What to work on: The data below should be printed in full, exactly, and without any of its images.

Source material:

◆ ◆ ◆ ◆

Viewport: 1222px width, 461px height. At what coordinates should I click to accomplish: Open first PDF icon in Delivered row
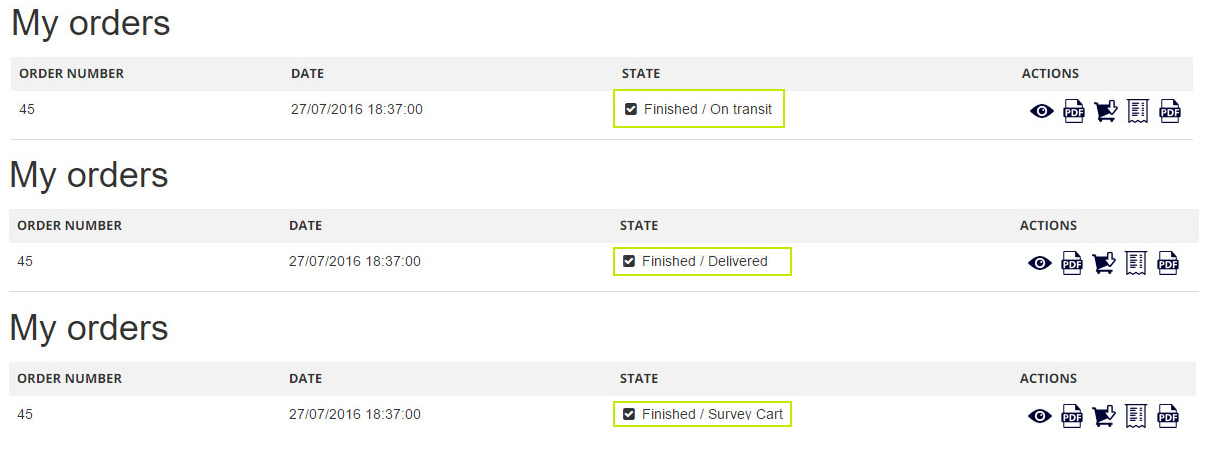coord(1071,263)
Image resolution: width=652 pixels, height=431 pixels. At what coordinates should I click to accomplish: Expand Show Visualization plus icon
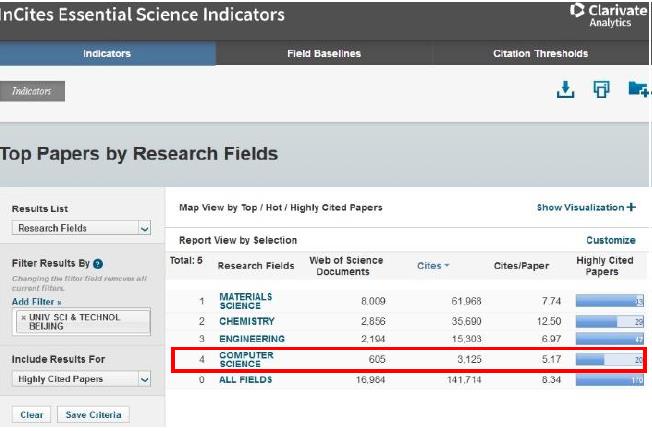coord(631,207)
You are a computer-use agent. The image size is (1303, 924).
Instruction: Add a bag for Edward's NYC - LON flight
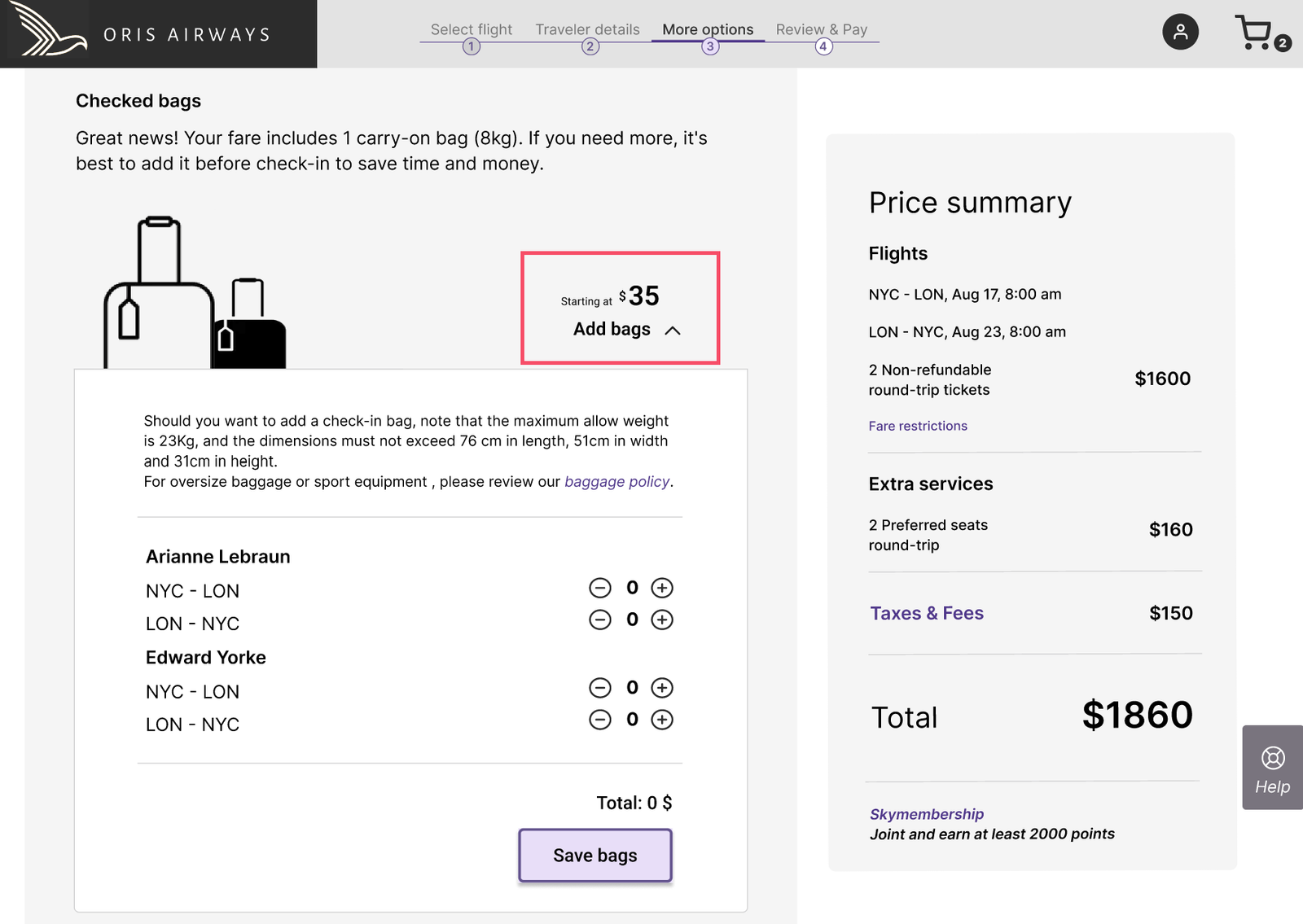662,688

◆ ◆ ◆ ◆

Exercise solution:
Viewport: 1222px width, 461px height. At what coordinates should I click to accomplish: Open first PDF icon in Delivered row
coord(1071,263)
Image resolution: width=652 pixels, height=431 pixels. At what coordinates should I click to accomplish: Expand Show Visualization plus icon
coord(631,207)
You are a computer-use agent. The image size is (1303, 924).
Instruction: Add a bag for Edward's NYC - LON flight
662,688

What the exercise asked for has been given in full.